Note that Wave intrinsics requires SPIR-V 1.3, which is supported by Vulkan 1.1. If you use wave intrinsics in your source code, you will need to specify -fspv-target-env=vulkan1.1 via the command line to target Vulkan 1.1.

Shader model 6.0 introduces a set of wave operations. Apart from WaveGetLaneCount() and WaveGetLaneIndex(), which are translated into loading from SPIR-V builtin variable SubgroupSize and SubgroupLocalInvocationId respectively, the rest are translated into SPIR-V group operations with Subgroup scope according to the following chart:

Wave Category Wave Intrinsics SPIR-V Opcode SPIR-V Group Operation
Query WaveIsFirstLane() OpGroupNonUniformElect  
Vote WaveActiveAnyTrue() OpGroupNonUniformAny  
Vote WaveActiveAllTrue() OpGroupNonUniformAll  
Vote WaveActiveBallot() OpGroupNonUniformBallot  
Reduction WaveActiveAllEqual() OpGroupNonUniformAllEqual Reduction
Reduction WaveActiveCountBits() OpGroupNonUniformBallotBitCount Reduction
Reduction WaveActiveSum() OpGroupNonUniform*Add Reduction
Reduction WaveActiveProduct() OpGroupNonUniform*Mul Reduction
Reduction WaveActiveBitAdd() OpGroupNonUniformBitwiseAnd Reduction
Reduction WaveActiveBitOr() OpGroupNonUniformBitwiseOr Reduction
Reduction WaveActiveBitXor() OpGroupNonUniformBitwiseXor Reduction
Reduction WaveActiveMin() OpGroupNonUniform*Min Reduction
Reduction WaveActiveMax() OpGroupNonUniform*Max Reduction
Scan/Prefix WavePrefixSum() OpGroupNonUniform*Add ExclusiveScan
Scan/Prefix WavePrefixProduct() OpGroupNonUniform*Mul ExclusiveScan
Scan/Prefix WavePrefixCountBits() OpGroupNonUniformBallotBitCount ExclusiveScan
Broadcast WaveReadLaneAt() OpGroupNonUniformBroadcast  
Broadcast WaveReadLaneFirst() OpGroupNonUniformBroadcastFirst  
Quad QuadReadAcrossX() OpGroupNonUniformQuadSwap  
Quad QuadReadAcrossY() OpGroupNonUniformQuadSwap  
Quad QuadReadAcrossDiagonal() OpGroupNonUniformQuadSwap  
Quad QuadReadLaneAt() OpGroupNonUniformQuadBroadcast  

We have introduced an implicit namepace (called vk) that will be home to all Vulkan-specific functions, enums, etc. Given the similarity between HLSL and C++, developers are likely familiar with namespaces -- and implicit namespaces (e.g. std:: in C++). The vk namespace provides an interface for expressing Vulkan-specific features (core spec and KHR extensions).

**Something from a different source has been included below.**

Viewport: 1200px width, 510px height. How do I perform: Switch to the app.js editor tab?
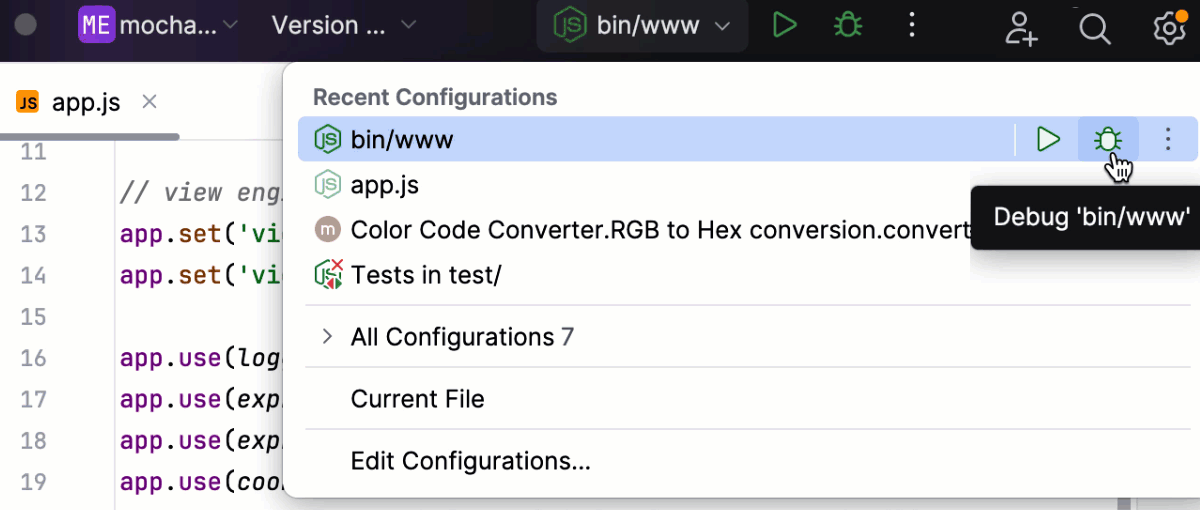(x=85, y=103)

The compiler will generate the proper error message ( unknown 'vk' identifier ) if vk:: is used for compiling to DXIL.

Any intrinsic function or enum in the vk namespace will be deprecated if an equivalent one is added to the default namepsace.

The following intrinsic functions and constants are currently defined in the implicit vk namepsace.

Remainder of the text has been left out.